Best way to extract an item from a set of len 1

[Alex Martelli]

Fredrik Lundh <fredrik at pythonware.com> wrote:
   ...
> the obvious solution is
> 
>     item = list(s)[0]
> 
> but that seems to be nearly twice as slow as [x for x in s][0]
> under 2.4.  hmm. 

Funny, and true on my laptop too:

helen:~ alex$ python -mtimeit -s's=set([23])' 'x=list(s)[0]'
100000 loops, best of 3: 2.55 usec per loop
helen:~ alex$ python -mtimeit -s's=set([23])' 'x=[x for x in s][0]'
100000 loops, best of 3: 1.48 usec per loop
helen:~ alex$ python -mtimeit -s's=set([23])' '[x for x in s]'
1000000 loops, best of 3: 1.36 usec per loop

Exploiting the design defect whereby a LC leaves variables bound can
shave another few percents off it, as shown.
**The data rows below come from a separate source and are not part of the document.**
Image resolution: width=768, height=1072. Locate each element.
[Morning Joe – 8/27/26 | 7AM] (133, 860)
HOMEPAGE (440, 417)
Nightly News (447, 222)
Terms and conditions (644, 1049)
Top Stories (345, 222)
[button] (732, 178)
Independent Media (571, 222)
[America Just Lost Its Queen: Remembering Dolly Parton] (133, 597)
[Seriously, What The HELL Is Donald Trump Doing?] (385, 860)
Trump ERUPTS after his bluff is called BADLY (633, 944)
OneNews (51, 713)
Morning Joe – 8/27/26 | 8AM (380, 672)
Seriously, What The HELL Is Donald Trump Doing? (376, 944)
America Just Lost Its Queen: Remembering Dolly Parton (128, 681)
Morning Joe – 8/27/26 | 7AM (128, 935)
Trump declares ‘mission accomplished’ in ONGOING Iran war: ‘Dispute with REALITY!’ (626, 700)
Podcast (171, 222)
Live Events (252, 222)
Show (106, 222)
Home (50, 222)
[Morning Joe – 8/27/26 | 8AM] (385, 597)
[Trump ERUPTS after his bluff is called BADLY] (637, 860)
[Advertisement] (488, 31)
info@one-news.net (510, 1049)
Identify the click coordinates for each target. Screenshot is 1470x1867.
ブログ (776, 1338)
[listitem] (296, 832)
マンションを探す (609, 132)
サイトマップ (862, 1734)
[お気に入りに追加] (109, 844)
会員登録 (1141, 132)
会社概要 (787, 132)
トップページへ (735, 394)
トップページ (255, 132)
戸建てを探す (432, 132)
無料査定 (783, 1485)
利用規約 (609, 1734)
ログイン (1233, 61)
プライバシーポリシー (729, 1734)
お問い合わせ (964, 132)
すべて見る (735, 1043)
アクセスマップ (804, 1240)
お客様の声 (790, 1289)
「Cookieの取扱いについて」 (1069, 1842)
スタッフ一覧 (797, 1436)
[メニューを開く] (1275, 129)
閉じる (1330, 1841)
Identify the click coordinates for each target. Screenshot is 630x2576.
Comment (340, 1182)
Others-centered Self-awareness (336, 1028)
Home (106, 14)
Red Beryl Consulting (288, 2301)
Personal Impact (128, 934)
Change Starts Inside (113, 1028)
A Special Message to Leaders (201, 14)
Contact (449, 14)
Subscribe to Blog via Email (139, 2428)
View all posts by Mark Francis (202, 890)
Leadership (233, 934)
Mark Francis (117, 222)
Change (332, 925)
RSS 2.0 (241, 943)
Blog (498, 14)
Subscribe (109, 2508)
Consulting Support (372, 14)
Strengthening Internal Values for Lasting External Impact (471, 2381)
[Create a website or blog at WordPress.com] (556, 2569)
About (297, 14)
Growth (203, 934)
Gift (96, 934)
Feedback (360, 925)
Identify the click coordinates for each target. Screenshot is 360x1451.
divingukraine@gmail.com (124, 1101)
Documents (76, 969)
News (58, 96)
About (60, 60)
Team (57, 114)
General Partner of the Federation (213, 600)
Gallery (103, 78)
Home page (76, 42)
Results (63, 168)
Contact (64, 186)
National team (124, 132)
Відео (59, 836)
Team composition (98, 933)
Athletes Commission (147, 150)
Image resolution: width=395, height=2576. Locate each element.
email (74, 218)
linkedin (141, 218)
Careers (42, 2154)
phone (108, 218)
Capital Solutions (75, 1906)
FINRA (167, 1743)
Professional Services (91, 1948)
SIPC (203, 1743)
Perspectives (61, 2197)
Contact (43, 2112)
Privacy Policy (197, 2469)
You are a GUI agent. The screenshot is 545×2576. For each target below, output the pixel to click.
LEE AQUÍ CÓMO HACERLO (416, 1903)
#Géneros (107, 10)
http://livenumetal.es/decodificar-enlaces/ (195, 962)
> here's a faster variant:
> 
>     item = iter(s).next()

Not all that fast here:

helen:~ alex$ python -mtimeit -s's=set([23])' 'x=iter(s).next()'
100000 loops, best of 3: 1.71 usec per loop

> but at least on my machine, your two-step solution
> 
>     item = s.pop(); s.add(item)
> seems to be even faster.

Not really, here:

helen:~ alex$ python -mtimeit -s's=set([23])' 'x=s.pop();s.add(x)'
100000 loops, best of 3: 1.49 usec per loop

No joy from several variations on transform-and-pop:

helen:~ alex$ python -mtimeit -s's=set([23])' 'x=set(s).pop()'    
100000 loops, best of 3: 2.21 usec per loop
helen:~ alex$ python -mtimeit -s's=set([23])' 'x=list(s).pop()'
100000 loops, best of 3: 3.2 usec per loop
helen:~ alex$ python -mtimeit -s's=set([23])' 'x=tuple(s)[0]'
100000 loops, best of 3: 1.79 usec per loop


Fastest I've found is unpacking-assignment:

helen:~ alex$ python -mtimeit -s's=set([23])' 'x,=s'          
1000000 loops, best of 3: 0.664 usec per loop


Alex